#### [TEXT EXTRACT]
The Ministry of Transport (, 'MOT') is a ministry in the Burmese government responsible for the country's transport infrastructure. It also operates the Myanma Airways and Myanma Port Authority. The Department of Civil Aviation is subordinate to this ministry.

Background history 
When Myanmar declared independence, the Ministry of Waterways and Civil Aviation and Ministry of Transport, Posts and Telecommunications were formed. In 1961, the above-mentioned ministries were merged and reconstituted as the Ministry of Transport and Communications with 11 organisations. In 1972, it was again reconstituted as the Ministry of Transport and Communications. It consists of 17 organisations.

In 1992, it was reconstituted into three ministries, namely Ministry of Transport, Ministry of Rail Transportation and Ministry of Communications, Posts and Telegraphs.

When the Ministry of Transport was first formed it has 4 departments, 5 enterprises and a training institute, totalling 10 organisations. The Meteorology and Hydrology Department was added to the Ministry of Transport on 20 August 1999. Myanmar Maritime University was inaugurated on 1 August 2002. Currently there are 5 departments, 5 enterprises, a university and a college, totalling 12 organisations under the Ministry of Transport.

Departments 

 Department of Civil Aviation
 Department of Marine Administration
 Department of Meteorology and Hydrology
 Directorate of Water Resources and Improvement of River Systems
 Myanmar National Airlines
 Myanma Five Star Line
 Myanma Port Authority
 Inland Water Transport
 Myanma Shipyards
 Myanmar Maritime University
 Myanmar Mercantile Marine College

Policies 
The following transport policies are laid down to fully support the economic development of the nation:
 To develop and fully utilise transport capacities to contribute towards the realisation of an economically strong, modern and developed nation.
 To fulfill transport requirements, and to extend and maintain the transport infrastructure to be able to fully support increased production from other economic sectors and meet growing public and social demands.

#### [SHORT TASK]
Return the passage of the Ministry of Transport text starting at "Background history" and ending at "Posts and Telegraphs.", copied word for word.

#### [RECORD SET]

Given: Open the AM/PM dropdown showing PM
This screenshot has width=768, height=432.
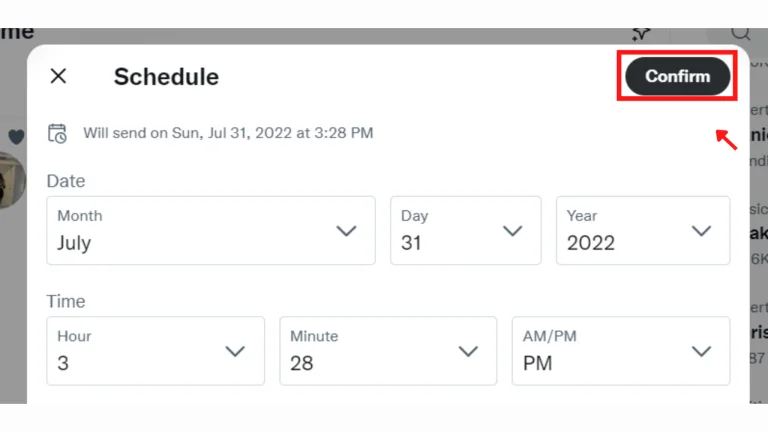Looking at the screenshot, I should coord(620,351).
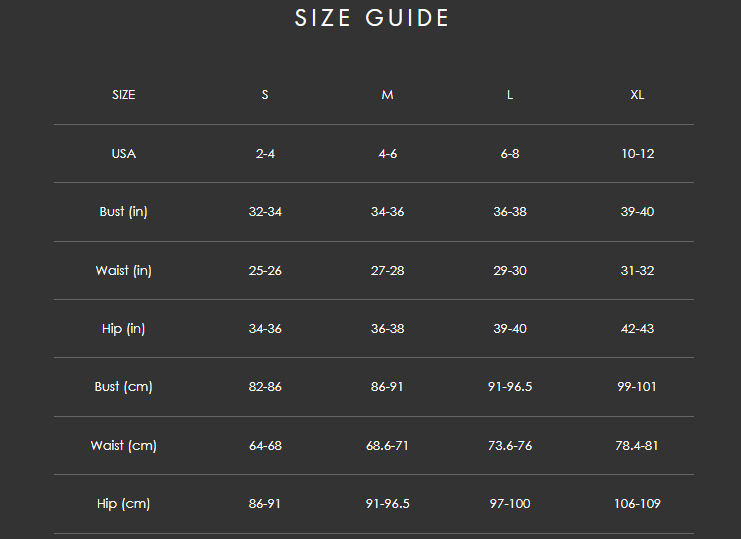
Task: Click the Waist (cm) row label
Action: 124,446
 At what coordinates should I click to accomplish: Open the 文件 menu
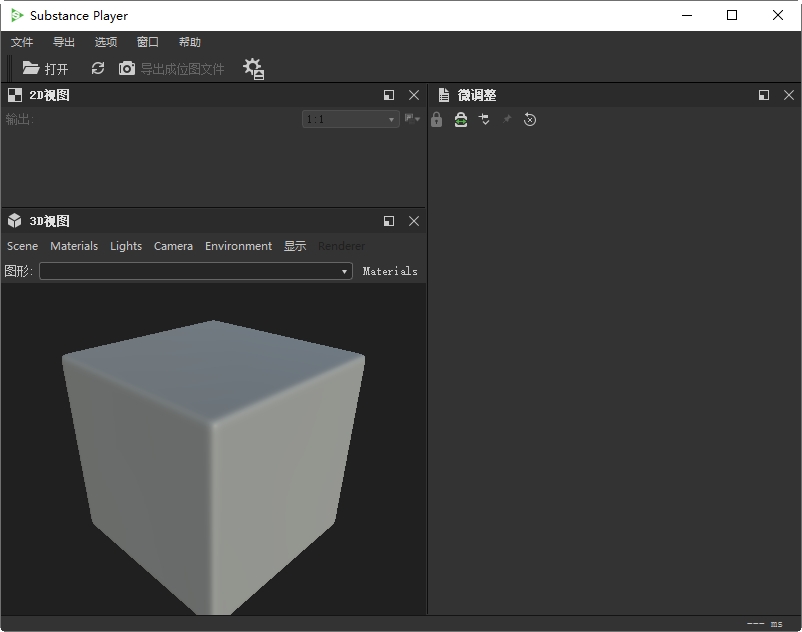coord(22,42)
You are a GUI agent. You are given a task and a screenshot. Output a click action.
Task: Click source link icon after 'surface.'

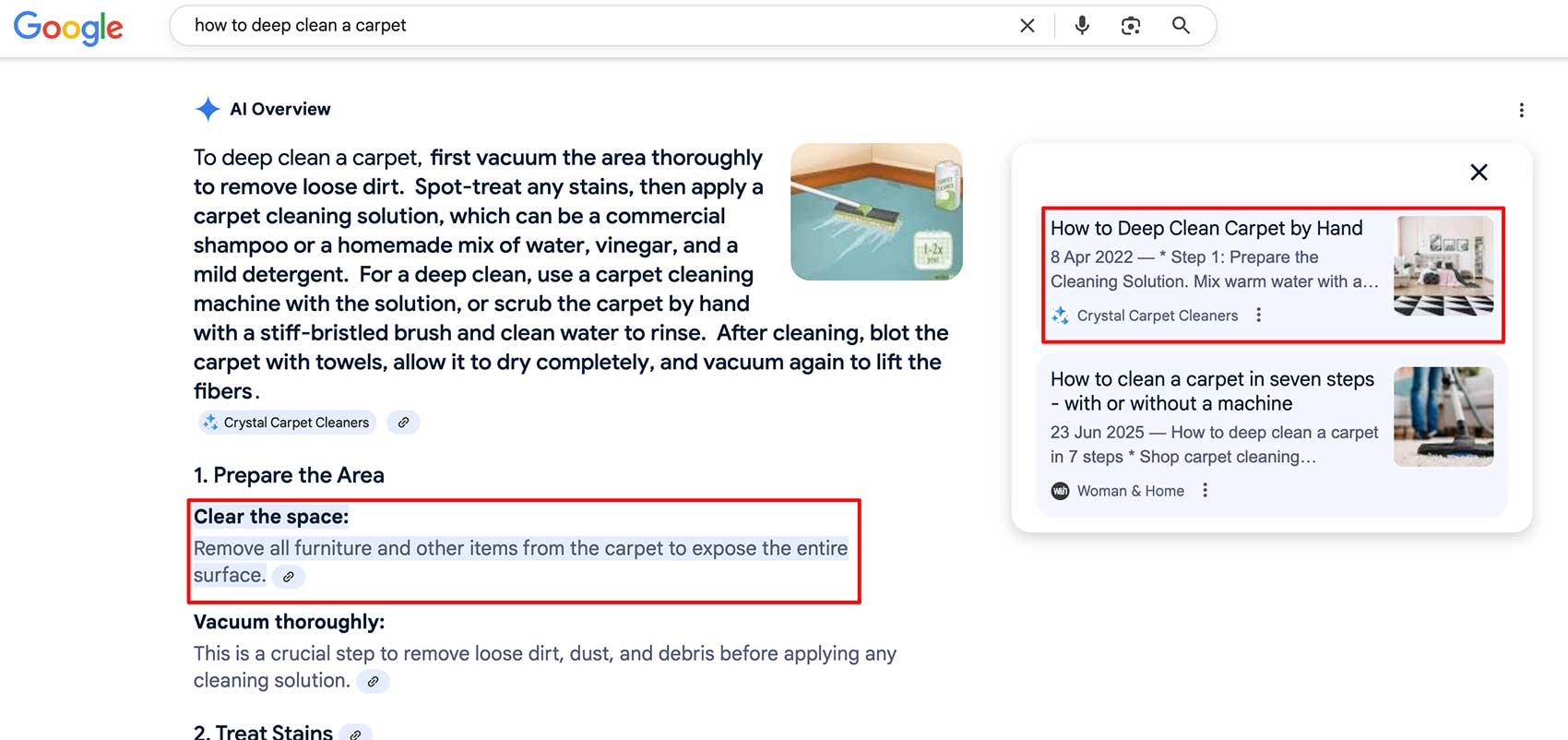click(x=289, y=577)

#### [THE RESULT]
Background history 
When Myanmar declared independence, the Ministry of Waterways and Civil Aviation and Ministry of Transport, Posts and Telecommunications were formed. In 1961, the above-mentioned ministries were merged and reconstituted as the Ministry of Transport and Communications with 11 organisations. In 1972, it was again reconstituted as the Ministry of Transport and Communications. It consists of 17 organisations.

In 1992, it was reconstituted into three ministries, namely Ministry of Transport, Ministry of Rail Transportation and Ministry of Communications, Posts and Telegraphs.